Cache Key Construction
The cache key is a SHA256 hash generated from a subset of the form data:
{
"source": "NCBI",
"source_params": {
"taxon": "9606",
"species": "Homo_sapiens",
"annotation_release": "110"
},
"genomic_regions": {
"gene": "true",
"exon": "false"
}
}
Only these fields are considered. Any change to them will produce a new cache key and therefore a new cached directory.
Caching Workflow
- A user submits a request to the API endpoint.

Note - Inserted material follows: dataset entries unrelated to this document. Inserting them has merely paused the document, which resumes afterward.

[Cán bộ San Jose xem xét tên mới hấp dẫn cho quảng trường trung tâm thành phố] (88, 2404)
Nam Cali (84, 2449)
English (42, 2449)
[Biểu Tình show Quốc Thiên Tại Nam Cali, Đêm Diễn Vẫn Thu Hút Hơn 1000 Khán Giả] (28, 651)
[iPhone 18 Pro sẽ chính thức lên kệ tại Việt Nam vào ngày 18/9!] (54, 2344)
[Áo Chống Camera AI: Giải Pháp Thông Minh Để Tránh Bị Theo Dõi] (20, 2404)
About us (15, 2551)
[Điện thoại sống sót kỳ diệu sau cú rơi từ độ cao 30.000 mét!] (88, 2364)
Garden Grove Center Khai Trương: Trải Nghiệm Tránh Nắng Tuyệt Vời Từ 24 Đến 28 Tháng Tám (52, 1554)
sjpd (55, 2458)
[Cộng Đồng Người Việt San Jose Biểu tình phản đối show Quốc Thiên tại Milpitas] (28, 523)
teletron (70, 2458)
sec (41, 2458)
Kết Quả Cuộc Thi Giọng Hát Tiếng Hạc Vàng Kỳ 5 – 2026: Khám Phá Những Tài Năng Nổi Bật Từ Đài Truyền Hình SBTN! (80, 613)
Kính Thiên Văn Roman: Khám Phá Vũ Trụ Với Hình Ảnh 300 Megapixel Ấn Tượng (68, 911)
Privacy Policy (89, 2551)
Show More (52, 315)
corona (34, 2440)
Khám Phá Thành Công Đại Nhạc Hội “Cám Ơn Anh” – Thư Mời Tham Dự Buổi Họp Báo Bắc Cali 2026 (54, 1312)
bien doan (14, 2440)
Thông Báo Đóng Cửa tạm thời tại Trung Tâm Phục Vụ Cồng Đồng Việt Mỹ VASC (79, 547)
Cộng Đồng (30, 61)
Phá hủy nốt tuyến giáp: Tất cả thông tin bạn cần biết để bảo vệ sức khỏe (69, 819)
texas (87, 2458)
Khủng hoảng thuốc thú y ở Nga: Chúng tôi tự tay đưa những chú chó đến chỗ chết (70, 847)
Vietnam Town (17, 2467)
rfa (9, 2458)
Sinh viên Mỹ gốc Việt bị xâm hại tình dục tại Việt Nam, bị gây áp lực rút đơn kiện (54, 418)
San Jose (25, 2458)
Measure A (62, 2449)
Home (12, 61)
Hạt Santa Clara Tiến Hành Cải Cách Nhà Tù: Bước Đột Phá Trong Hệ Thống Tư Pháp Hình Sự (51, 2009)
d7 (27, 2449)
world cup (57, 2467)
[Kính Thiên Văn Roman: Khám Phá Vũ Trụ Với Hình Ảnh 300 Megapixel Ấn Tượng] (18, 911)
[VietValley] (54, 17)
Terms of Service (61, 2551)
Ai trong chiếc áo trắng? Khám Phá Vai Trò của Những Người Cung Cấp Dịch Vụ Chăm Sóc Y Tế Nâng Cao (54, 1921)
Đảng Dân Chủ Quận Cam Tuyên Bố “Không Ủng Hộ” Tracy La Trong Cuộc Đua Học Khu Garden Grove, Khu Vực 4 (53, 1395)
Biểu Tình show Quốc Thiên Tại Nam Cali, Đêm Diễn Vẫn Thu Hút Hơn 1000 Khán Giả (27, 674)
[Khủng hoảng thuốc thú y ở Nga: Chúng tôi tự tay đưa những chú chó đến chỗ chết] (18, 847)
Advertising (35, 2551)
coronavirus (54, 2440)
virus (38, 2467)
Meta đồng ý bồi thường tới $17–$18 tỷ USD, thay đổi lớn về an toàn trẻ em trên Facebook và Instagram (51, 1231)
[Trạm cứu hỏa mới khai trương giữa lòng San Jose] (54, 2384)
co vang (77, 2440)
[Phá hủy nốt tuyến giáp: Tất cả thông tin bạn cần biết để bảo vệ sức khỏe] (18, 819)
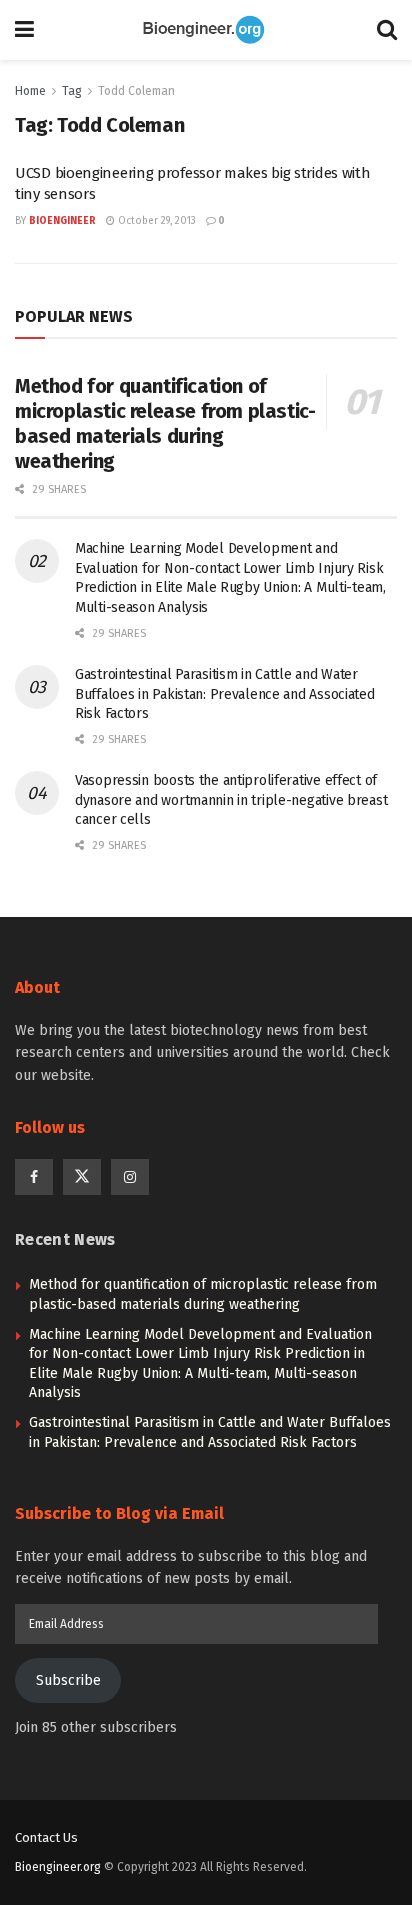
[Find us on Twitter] (82, 1177)
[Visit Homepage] (206, 30)
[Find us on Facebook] (34, 1177)
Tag (72, 91)
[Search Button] (387, 30)
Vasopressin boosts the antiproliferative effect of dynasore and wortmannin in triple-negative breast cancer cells (231, 800)
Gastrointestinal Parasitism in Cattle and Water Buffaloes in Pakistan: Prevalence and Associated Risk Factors (225, 694)
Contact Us (46, 1837)
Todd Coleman (136, 91)
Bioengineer (62, 221)
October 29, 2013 (155, 221)
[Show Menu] (24, 30)
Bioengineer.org (58, 1867)
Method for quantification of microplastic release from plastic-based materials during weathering (165, 423)
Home (30, 91)
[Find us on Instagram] (130, 1177)
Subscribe (68, 1680)
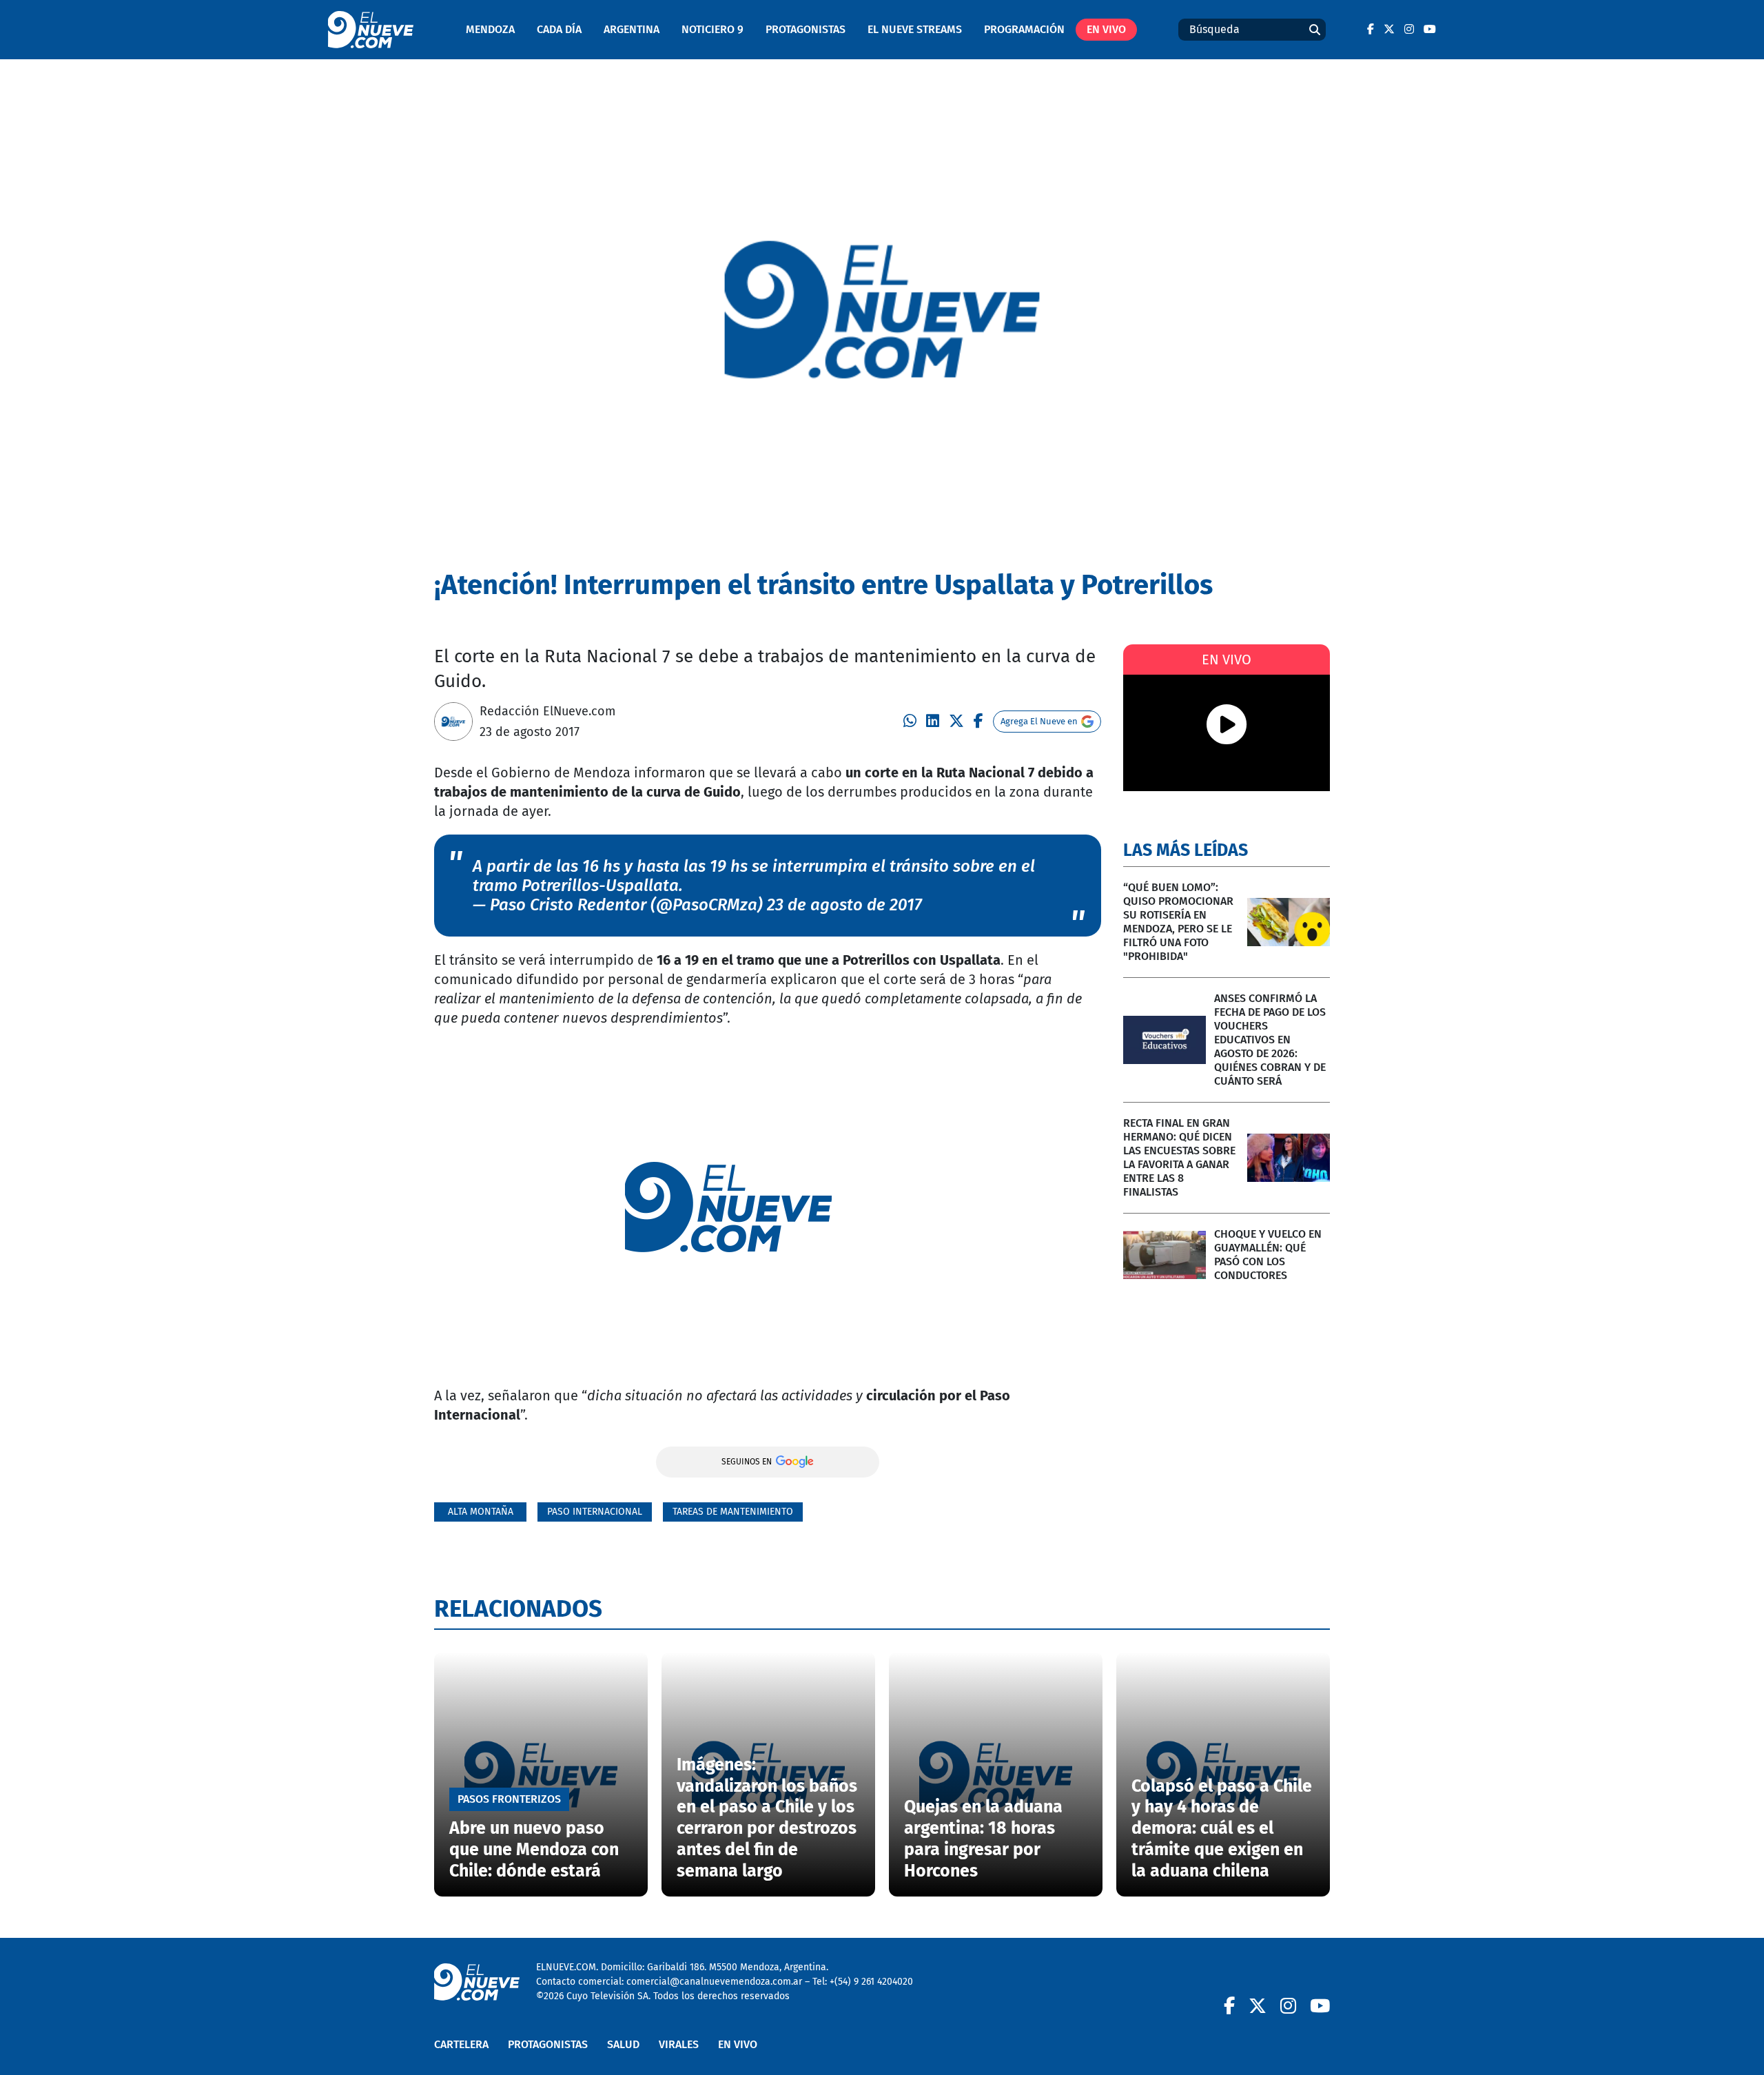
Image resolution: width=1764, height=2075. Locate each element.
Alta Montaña (480, 1511)
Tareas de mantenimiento (733, 1511)
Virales (679, 2044)
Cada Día (559, 29)
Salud (623, 2044)
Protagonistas (805, 29)
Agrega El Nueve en (1039, 721)
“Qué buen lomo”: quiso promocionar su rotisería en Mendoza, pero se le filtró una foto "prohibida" (1178, 922)
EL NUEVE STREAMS (915, 29)
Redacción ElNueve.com (547, 711)
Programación (1024, 29)
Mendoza (490, 29)
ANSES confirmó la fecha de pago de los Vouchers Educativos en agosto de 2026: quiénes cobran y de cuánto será (1270, 1039)
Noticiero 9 (712, 29)
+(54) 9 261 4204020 (871, 1981)
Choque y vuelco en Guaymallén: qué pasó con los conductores (1268, 1254)
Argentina (631, 29)
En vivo (1106, 29)
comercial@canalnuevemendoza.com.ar (714, 1981)
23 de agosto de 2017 (844, 904)
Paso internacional (594, 1511)
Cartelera (461, 2044)
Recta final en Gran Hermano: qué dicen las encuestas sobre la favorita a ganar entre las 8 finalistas (1179, 1157)
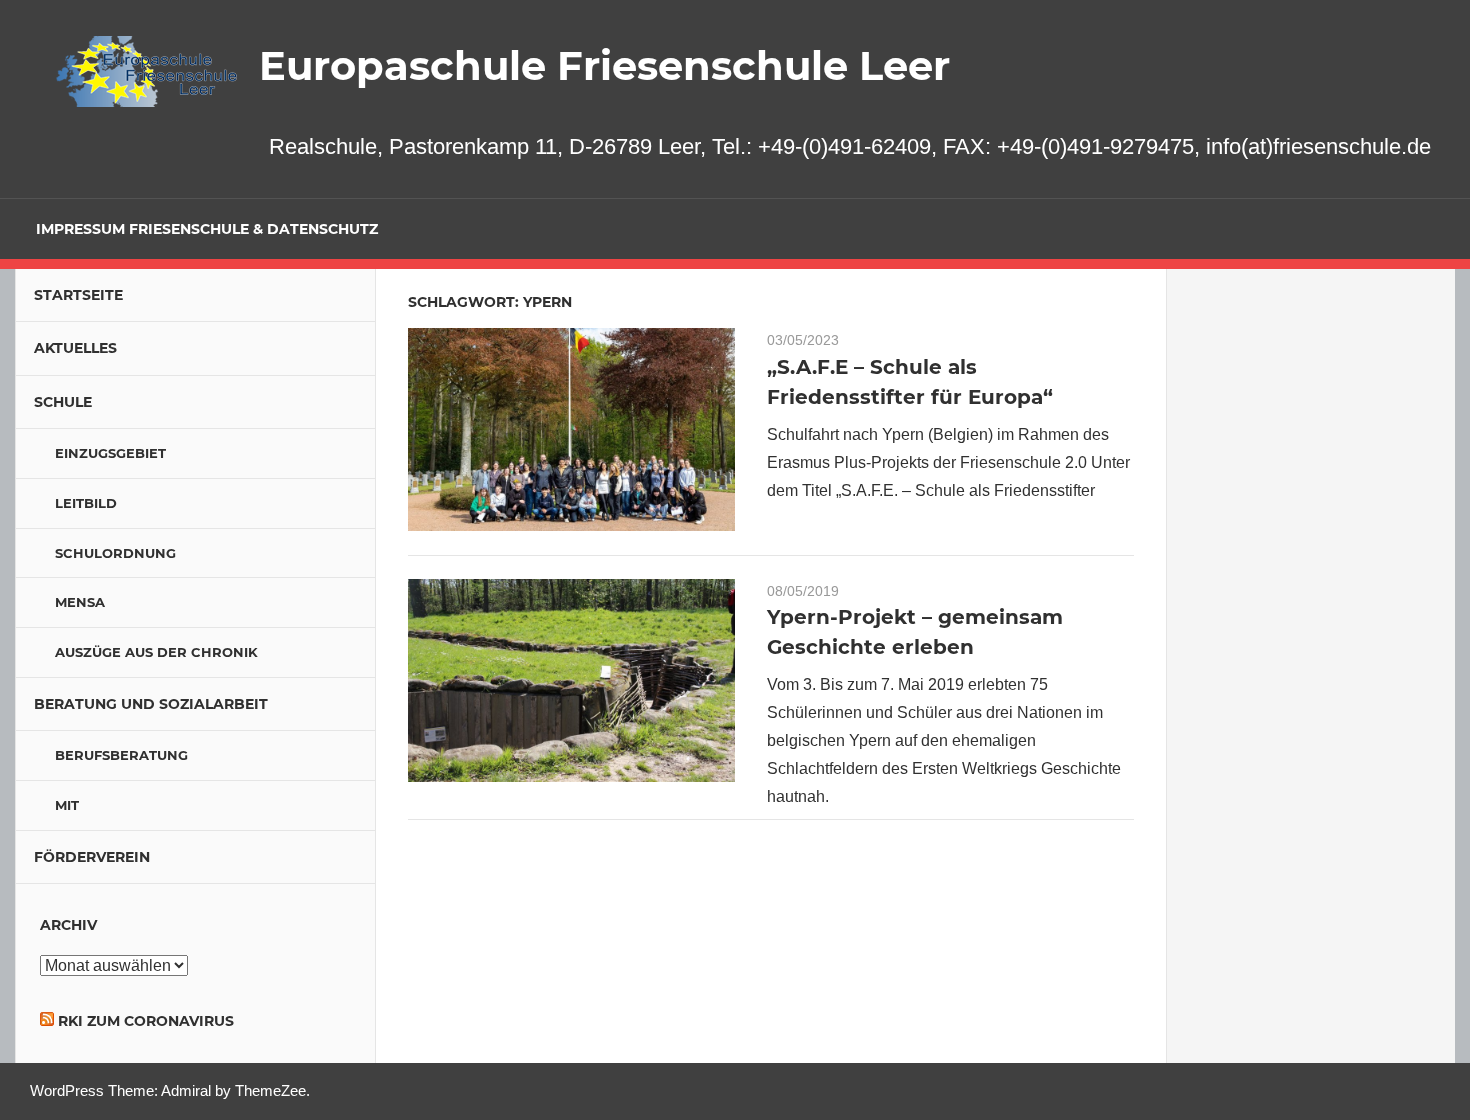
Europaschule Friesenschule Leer (604, 65)
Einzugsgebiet (110, 453)
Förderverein (92, 857)
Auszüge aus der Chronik (156, 652)
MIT (67, 805)
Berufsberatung (121, 755)
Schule (63, 402)
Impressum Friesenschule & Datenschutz (207, 229)
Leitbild (86, 503)
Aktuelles (75, 348)
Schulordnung (115, 553)
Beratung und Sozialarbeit (151, 704)
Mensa (80, 602)
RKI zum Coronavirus (146, 1021)
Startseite (78, 295)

- The server generates per‑region forms where only one genomic region is set to
true. - For each form:
- A cache key is computed
- The server checks for cached output under
/cache/generated/cached_genomic_<key>/annotation/*.fna
- If a cached directory exists:
- The contents are reused
- If no cache is found:
- A YAML configuration is created
- The genomic region generator runs
- Output is stored in the designated cache directory
- The temporary YAML file is deleted after use
Cache Directory Layout
cache/generated/
├── cached_genomic_<hash>/
│ ├── annotation/
│ │ ├── gene1.fna
│ │ └── gene2.fna
│ └── config_genomic_<hash>.yaml (deleted after execution)
Cache Cleanup
To prevent excessive disk usage, cached directories are periodically purged.
Cleanup Logic
A scheduled job executes a cleanup script that removes cache directories under the following conditions:
- The directory has not been accessed within the last 30 days
- The directory name is not on the exclusion list
Exclusion Example
EXCLUDE_DIRS = [
"cached_genomic_special_human",
"cached_genomic_mouse_reference"
]
These directories are preserved regardless of access time.
Cron Job Configuration
To automate cleanup, a cron job is scheduled as follows:
0 3 1 * * /path/to/venv/bin/python /path/to/cleanup_cache_dirs.py >> /var/log/cache_cleanup.log 2>&1
This runs the cleanup script at 03:00 on the first day of every month.